SEATTLE, May 13, 2020 /PRNewswire/ — Where people choose to live has traditionally been tied to where they work, a dynamic that through the past decade spurred extreme home value growth and an affordability crisis in coastal job centers. But the post-pandemic recovery could mitigate or even produce the opposite effect and drive a boom in secondary cities and exurbs, prompted not by a fear of density but by a seismic shift toward remote work.
This is consistent with a long tern trend I discuss in my recently published eBook Last Rush Hour: The Decentralization of Knowledge Work in the Twenty-First Century. Before the maturation of Information and Communications Technology (ICT) that enables knowledge workers to work from most anywhere with good Internet connectivity, the length of the commute to the office was a paramount consideration in terms of where people chose to live. ICT has reduced its importance since it shrinks time and distance. The personal computer is the automobile of the information economy and the Internet is the highway.

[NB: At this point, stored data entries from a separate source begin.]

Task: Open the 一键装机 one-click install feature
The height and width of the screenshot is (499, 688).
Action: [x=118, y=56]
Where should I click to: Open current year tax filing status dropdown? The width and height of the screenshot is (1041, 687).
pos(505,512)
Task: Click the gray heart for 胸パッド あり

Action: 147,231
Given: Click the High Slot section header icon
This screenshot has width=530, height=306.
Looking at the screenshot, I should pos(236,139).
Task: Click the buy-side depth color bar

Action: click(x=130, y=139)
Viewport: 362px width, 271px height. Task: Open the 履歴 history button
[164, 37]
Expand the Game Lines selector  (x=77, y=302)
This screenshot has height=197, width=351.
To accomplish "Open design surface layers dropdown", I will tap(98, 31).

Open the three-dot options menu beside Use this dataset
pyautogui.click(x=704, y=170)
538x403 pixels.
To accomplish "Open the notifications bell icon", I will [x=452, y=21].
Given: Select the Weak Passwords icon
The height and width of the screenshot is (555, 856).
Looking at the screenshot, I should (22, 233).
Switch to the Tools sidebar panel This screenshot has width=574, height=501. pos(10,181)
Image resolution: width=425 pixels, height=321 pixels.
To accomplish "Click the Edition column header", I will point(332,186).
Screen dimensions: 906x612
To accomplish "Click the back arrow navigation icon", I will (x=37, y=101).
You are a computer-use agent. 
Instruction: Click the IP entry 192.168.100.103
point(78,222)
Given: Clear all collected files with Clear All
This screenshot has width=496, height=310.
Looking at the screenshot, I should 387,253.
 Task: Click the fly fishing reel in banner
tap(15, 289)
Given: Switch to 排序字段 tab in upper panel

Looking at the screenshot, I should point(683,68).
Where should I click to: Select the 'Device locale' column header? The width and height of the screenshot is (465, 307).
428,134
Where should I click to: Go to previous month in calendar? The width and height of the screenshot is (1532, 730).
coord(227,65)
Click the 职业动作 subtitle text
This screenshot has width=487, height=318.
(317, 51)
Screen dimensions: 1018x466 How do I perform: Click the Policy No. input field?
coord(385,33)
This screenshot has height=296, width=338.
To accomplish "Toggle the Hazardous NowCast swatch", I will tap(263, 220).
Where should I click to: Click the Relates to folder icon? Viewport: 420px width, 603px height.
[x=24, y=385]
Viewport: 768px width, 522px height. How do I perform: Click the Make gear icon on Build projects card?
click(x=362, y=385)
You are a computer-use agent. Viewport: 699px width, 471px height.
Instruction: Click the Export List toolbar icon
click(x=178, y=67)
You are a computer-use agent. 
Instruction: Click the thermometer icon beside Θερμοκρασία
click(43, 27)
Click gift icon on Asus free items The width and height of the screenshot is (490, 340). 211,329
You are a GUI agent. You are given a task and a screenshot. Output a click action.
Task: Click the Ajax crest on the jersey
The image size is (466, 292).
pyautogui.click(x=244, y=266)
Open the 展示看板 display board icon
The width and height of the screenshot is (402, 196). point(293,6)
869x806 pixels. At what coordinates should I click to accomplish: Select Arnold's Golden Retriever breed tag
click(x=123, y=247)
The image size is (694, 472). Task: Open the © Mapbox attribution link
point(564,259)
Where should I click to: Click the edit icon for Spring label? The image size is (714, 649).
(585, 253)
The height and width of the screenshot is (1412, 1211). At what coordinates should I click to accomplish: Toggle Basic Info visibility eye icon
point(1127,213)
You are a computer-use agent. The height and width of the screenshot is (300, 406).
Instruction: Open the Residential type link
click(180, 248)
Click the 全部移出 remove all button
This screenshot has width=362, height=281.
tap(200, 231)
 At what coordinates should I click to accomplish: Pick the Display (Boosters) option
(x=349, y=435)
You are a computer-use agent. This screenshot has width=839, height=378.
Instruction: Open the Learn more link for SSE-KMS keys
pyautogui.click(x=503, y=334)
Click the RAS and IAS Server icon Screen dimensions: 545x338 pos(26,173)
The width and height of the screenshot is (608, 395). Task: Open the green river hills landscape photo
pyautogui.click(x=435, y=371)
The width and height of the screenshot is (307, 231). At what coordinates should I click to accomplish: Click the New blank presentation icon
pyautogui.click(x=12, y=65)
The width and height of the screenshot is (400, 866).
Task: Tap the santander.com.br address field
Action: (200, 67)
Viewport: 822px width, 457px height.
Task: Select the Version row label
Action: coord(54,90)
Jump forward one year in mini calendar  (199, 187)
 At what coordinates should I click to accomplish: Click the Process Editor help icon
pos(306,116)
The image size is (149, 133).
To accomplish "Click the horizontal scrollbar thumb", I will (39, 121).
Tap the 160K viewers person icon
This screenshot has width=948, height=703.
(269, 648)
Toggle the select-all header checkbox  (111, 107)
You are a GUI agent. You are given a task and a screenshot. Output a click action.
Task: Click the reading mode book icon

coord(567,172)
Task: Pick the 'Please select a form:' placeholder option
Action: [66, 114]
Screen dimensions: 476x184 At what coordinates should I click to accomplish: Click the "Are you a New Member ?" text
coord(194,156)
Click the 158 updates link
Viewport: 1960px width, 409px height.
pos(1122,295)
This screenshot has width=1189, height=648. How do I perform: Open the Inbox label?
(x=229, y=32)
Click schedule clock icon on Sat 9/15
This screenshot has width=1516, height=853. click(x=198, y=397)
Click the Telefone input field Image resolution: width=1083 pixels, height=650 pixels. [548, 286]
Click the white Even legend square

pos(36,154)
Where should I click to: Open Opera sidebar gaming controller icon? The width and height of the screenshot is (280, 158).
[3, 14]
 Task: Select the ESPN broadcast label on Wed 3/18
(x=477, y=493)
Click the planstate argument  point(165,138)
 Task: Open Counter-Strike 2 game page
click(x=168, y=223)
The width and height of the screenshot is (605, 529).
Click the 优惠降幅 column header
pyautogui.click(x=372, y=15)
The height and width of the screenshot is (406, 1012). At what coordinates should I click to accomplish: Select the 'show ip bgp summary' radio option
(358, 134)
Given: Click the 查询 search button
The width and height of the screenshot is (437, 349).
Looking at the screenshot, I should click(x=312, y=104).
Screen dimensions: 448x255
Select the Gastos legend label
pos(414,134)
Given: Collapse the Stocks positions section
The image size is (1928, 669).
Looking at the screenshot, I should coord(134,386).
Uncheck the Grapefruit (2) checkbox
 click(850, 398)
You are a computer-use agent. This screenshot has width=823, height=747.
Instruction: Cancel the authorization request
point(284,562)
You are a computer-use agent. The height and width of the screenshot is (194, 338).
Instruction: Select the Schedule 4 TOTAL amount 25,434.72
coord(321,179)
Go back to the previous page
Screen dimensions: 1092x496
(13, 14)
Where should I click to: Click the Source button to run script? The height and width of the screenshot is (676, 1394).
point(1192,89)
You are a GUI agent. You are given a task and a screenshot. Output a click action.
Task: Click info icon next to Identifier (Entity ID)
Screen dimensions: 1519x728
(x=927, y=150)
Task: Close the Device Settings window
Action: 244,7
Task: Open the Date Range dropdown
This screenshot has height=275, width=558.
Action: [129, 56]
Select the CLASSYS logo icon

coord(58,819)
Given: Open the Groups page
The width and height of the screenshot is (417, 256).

The current SARS-CoV-2 pandemic and social distancing out of centralized commuter offices (CCOs) demonstrated to knowledge workers and their their organizations it’s no longer necessary to commute every workday to a CCO.
We’ll see varying degrees of migration out of CCOs in the coming years. Some will continue to be used part of the week or as meeting spaces for larger gatherings. Other organizations will opt to go fully virtual and shut down their offices.